··· Extrait du document

Répartition de la valeur chez Mu [2/3] : « Tout travail mérite salaire », mais pas trop non plus !

 

Par François-Xavier Ferrari

 

 

Depuis les rapports des experts du GIEC [1], à ceux des économistes du Laboratoire sur les Inégalités Mondiales, en passant par les chercheurs de l’Université du Maryland s’appuyant sur des outils développés par la NASA, il paraît clair qu’une trop forte inégalité économique mène à l’insoutenabilité des sociétés humaines (tout autant qu’une mauvaise gestion des ressources) [2] et que les inégalités économiques n’ont jamais été aussi fortes depuis la fin du 19ème siècle [3].

Au-delà des idéaux de justice sociale, une répartition plus équitable des richesses est peut-être bénéfique pour la stabilité du système et donc bénéfique pour tou·te·s, riches, ultra-riches, ou pas !

Aussi, comme Mu vise à être une entreprise en cohérence entre ce qu’elle fait et la manière dont elle le fait, elle a été créée en 2010 sous forme de SCOP (Société COopérative et Participative) et dès lors la question de la répartition équitable des richesses générée est un sujet qui nous travaille et que nous travaillons tous les jours depuis plus de 13 ans 😊

Voici le second article d’une série portant sur la répartition de la valeur chez Mu ✨.

······

Consigne 1:
D'après l'article sur la répartition de la valeur chez Mu :
(a) En quelle année Mu a-t-elle été créée ?
(b) Sous quelle forme d'entreprise a-t-elle été fondée ?
(c) Quelle place occupe cet article dans sa série ?
Le texte et les enregistrements ne proviennent pas de la même source.

··· Entrées extraites

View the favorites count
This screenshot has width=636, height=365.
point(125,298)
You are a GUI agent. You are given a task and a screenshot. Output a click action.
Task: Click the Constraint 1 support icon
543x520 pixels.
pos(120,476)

······

Consigne 2: Dans les enregistrements, remplacez « support » par « anchor » en commençant à la ligne qui contient « You are a GUI » et en finissant à la fin des enregistrements, ces deux bornes comprises. Ne modifiez rien d'autre et redonnez uniquement ces lignes.

Résultat 1:
(a) En 2010.
(b) Sous forme de SCOP (Société COopérative et Participative).
(c) C'est le second article de la série.

Résultat 2:
You are a GUI agent. You are given a task and a screenshot. Output a click action.
Task: Click the Constraint 1 anchor icon
543x520 pixels.
pos(120,476)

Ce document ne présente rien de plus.